Selling our third business, a payments processing company to a private equity roll-up company was the highlight of my professional career to date; being blind-sided at the tender age of 27 that my “beloved” bookkeeper (whom I enlisted to babysit for my eldest child) was stealing hundreds of thousands of dollars from me over a three-year period was definitely the low-point and every emotion in the middle. As a fyi, I did get her convicted and thrown in jail for thirty-nine months and to date, I have earned $2,150 in restitution payments over the past eighteen years. As an entrepreneur, you take the good with the bad, and by the way, I was as guilty as she that I allowed this to happen for not having proper controls and watching my books more carefully.
Am I having a mid-life crisis, a mid-life change, or just becoming more mature as I reach this magical age? Is 50 just a mindset? Maybe I don’t feel 50 mentally, but my body is physically hurting even though I religiously go the gym four days per week and play tennis/golf on the weekends. I even recently started yoga so my body would stay 49 – and I’m hoping that the yoga mantra of mind-body-spirit becomes a reality.
As I have become more “mature” (if that’s the right word because my close friends recognize I’m still quite immature), I do have a different perspective on my business life coupled with my personal life. On accepting my first job as an investment banker at Lehman Brothers, making money was my primary mission. Especially working on Wall Street, money was all around me. It became an insular life and very one-dimensional with 80-100 hours work weeks, regular all-nighters and a dysfunctional approach to life (at least from my perspective).
I am, and will continue to be a hard-working type A person. That will never change as that is who I truly am. With this new chapter in my life, turning 50 has made me commit to blending my “integrated” life of family (this truly does come first for me), work, friends -- and time to continue to grow as an individual.
As I approach 50, I’ve had the opportunity to meet many powerful business leaders, entrepreneurs, politicians and “people of influence” (I like this expression as it covers everybody else). When meeting these people, I do feel very comfortable saying “Hi John, nice to meet you (I only say John if that is actually his first name), but why can’t I muster up the courage to greet my parents’ friends that I have known since grammar school by their first names. I just can’t and I never will. They are still “Mr. & Mrs.” to me. Yes, of course I do have those very close family friends that I have awarded with the special honory name of Aunt and Uncle (even though they are not blood relatives).

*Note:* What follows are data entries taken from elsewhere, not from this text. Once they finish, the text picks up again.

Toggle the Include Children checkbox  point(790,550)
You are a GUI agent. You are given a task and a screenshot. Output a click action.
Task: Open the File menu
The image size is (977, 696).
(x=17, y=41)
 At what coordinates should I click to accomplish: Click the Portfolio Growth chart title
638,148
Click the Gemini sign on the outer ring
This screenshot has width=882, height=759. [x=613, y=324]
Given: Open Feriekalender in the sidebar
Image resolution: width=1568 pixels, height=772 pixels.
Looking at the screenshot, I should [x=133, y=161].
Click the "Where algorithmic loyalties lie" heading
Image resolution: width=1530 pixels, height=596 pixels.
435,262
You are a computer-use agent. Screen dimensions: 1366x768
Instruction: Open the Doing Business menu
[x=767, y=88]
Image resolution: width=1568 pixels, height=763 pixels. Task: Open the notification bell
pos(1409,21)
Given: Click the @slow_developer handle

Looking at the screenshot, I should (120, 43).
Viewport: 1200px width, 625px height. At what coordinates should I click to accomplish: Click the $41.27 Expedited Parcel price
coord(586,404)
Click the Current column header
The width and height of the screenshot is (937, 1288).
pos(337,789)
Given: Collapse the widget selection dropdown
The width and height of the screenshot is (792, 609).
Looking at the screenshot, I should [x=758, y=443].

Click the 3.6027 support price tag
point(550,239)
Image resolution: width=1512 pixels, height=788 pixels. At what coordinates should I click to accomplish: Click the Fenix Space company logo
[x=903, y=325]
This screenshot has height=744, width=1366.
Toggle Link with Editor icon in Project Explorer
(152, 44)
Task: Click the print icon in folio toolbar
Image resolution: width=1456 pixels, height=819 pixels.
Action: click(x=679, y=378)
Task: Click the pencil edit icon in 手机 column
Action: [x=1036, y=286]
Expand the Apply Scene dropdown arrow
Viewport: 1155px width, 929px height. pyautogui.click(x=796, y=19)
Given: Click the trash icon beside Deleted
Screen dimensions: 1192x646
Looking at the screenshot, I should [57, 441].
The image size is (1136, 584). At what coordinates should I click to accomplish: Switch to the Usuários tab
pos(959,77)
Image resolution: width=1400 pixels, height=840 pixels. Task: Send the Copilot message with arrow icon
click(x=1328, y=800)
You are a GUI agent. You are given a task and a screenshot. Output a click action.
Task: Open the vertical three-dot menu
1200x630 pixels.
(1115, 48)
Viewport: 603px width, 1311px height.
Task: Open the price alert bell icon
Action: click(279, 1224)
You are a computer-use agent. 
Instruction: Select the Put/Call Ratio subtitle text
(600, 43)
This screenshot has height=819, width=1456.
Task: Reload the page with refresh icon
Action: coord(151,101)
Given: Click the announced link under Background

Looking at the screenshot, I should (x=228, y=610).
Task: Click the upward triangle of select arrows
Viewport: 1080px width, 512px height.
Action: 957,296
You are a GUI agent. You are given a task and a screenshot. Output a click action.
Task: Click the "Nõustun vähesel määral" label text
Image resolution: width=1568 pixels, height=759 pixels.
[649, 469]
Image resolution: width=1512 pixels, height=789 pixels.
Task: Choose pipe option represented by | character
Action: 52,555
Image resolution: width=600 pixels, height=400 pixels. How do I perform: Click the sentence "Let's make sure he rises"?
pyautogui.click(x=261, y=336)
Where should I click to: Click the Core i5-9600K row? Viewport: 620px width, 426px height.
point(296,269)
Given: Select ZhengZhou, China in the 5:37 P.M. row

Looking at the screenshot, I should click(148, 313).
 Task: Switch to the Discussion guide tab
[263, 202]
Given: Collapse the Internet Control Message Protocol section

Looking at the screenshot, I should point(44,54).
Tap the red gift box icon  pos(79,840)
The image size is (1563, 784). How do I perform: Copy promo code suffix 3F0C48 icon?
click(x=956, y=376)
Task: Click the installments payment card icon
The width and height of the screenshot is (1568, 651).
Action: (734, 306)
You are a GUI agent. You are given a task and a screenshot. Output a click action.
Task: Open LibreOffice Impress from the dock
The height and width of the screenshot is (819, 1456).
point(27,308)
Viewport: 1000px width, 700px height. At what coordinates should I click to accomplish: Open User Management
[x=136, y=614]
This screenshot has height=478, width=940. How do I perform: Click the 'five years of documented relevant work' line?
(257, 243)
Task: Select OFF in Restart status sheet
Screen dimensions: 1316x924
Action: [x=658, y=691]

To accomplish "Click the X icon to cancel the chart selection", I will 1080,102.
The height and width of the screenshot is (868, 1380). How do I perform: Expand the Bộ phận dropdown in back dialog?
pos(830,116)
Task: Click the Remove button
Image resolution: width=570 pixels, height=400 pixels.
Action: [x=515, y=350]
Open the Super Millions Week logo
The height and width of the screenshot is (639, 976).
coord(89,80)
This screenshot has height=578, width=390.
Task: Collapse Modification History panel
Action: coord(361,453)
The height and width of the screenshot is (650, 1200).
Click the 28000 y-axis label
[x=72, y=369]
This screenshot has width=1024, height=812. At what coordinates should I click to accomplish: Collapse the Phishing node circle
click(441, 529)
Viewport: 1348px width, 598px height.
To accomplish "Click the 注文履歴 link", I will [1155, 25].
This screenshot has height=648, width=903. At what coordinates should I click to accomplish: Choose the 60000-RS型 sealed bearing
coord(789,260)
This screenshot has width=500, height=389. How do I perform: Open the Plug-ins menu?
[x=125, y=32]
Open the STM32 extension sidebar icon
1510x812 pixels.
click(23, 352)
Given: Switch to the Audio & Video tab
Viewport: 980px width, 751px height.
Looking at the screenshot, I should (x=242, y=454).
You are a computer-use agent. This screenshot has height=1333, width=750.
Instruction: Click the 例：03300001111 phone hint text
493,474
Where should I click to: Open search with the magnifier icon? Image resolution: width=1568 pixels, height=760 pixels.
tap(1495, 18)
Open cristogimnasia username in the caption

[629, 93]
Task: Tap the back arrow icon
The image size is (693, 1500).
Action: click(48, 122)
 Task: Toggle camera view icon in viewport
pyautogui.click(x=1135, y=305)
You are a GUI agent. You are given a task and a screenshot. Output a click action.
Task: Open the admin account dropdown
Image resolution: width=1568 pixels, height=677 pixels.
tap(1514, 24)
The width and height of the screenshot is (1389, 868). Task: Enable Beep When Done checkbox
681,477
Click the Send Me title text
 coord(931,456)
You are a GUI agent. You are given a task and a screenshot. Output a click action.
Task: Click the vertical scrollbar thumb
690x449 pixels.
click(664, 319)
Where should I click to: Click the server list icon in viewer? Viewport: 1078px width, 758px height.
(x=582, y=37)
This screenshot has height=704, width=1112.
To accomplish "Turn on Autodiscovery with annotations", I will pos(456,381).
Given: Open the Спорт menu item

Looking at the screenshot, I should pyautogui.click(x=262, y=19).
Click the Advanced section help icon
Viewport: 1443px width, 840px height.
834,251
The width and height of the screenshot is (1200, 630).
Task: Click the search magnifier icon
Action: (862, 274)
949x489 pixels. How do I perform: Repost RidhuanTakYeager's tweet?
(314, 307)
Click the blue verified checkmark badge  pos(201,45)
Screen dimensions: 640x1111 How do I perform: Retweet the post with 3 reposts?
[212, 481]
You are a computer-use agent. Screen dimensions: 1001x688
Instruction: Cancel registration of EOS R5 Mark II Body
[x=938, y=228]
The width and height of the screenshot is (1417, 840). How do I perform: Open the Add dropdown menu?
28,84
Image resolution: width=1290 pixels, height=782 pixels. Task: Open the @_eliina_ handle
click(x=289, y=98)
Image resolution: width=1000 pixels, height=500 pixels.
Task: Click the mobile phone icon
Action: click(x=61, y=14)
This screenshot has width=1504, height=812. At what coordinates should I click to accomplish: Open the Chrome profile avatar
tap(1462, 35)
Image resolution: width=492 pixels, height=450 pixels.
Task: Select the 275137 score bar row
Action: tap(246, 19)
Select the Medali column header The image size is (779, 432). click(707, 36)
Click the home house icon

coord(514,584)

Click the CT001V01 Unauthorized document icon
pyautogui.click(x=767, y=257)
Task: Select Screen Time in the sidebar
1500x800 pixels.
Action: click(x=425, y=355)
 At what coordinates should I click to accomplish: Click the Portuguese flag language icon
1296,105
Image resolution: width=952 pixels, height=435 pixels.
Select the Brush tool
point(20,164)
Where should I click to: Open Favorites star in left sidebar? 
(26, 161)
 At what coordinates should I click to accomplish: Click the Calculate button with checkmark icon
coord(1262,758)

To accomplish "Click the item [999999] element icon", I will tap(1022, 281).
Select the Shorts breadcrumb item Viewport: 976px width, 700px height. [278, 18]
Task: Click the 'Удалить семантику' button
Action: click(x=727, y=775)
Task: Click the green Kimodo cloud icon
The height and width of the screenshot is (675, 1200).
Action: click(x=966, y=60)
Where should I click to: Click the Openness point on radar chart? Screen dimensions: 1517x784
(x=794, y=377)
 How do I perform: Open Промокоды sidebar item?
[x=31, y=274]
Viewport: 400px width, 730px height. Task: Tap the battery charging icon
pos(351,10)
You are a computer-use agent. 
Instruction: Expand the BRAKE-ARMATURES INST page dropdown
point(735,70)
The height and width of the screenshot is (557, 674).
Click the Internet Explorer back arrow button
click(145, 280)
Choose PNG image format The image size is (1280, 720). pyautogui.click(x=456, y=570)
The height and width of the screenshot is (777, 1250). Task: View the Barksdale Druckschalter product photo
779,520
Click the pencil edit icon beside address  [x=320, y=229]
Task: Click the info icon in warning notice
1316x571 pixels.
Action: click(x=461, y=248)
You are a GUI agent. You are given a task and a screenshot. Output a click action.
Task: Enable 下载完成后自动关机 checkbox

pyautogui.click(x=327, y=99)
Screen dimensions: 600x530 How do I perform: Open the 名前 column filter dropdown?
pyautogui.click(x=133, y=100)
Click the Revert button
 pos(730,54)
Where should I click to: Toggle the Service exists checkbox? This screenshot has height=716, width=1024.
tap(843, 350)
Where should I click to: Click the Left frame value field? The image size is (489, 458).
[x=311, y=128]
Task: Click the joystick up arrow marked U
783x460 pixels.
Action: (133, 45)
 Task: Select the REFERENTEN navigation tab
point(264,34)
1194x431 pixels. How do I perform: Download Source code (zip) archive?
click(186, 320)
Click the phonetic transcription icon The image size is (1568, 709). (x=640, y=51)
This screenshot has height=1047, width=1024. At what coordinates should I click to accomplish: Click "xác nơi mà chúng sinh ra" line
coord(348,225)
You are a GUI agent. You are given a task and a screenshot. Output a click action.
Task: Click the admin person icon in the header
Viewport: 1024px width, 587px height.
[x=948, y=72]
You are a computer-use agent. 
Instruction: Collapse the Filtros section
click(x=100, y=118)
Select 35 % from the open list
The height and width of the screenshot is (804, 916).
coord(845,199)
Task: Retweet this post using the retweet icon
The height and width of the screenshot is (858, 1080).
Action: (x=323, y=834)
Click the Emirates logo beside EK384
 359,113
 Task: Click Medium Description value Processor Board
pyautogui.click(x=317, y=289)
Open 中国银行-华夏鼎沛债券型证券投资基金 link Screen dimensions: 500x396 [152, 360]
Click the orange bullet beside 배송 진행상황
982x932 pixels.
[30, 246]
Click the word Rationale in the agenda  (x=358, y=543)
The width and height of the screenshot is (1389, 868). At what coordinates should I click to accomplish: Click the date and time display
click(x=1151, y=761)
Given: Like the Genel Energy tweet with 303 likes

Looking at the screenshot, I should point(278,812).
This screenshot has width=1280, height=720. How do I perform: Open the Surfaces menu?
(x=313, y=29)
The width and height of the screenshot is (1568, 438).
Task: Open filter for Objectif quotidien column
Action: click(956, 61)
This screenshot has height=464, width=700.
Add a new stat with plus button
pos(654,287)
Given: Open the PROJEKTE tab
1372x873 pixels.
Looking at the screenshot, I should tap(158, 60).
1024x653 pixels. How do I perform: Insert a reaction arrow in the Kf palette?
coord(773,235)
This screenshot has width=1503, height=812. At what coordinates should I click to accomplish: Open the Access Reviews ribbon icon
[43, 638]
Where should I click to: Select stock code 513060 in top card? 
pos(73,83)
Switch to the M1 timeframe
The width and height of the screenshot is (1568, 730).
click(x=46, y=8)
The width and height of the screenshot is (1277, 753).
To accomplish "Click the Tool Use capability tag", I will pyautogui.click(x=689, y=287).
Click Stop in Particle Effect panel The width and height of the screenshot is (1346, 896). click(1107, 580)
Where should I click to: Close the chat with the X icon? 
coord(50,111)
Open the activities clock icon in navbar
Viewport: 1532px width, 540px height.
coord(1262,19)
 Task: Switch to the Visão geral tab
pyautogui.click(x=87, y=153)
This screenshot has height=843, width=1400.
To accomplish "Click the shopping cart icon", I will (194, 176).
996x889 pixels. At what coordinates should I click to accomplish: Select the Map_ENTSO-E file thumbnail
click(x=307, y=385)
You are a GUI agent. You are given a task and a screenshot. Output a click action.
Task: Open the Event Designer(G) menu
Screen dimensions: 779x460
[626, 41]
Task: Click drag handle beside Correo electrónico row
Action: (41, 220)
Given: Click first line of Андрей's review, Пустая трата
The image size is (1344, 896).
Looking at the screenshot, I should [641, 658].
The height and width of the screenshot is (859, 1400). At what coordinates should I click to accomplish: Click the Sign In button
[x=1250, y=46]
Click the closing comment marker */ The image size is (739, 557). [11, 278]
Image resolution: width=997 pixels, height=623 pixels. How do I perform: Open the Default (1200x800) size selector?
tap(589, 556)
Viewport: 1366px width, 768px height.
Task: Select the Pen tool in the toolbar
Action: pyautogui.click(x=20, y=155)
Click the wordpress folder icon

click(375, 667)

The concept of growth and learning is critical to staying young. I know many “successful” business people (some people may even call them “rich”). Yes, they have lots of money in the bank, but in my opinion, staying young embraces six essential qualities:
(1) staying connected with your partner/family;
(2) learning new things and starting new interests to keep your brain active;
(3) giving back to the community through involvement in charity and non-profit programs;
(4) exercising and staying healthy;
(5) having fun;
(6) not taking yourself so seriously.
Turning 50 is an exciting time professionally and personally. I hope I’ve amassed the professional and personal skills to continue to build my next business. However, more importantly, I believe that I’ve learned the vital skills how to successfully maintain my solid marriage and family relationships. In the end and regardless of how I am old, this is the most priceless relationship and business venture that I’ll ever enter into!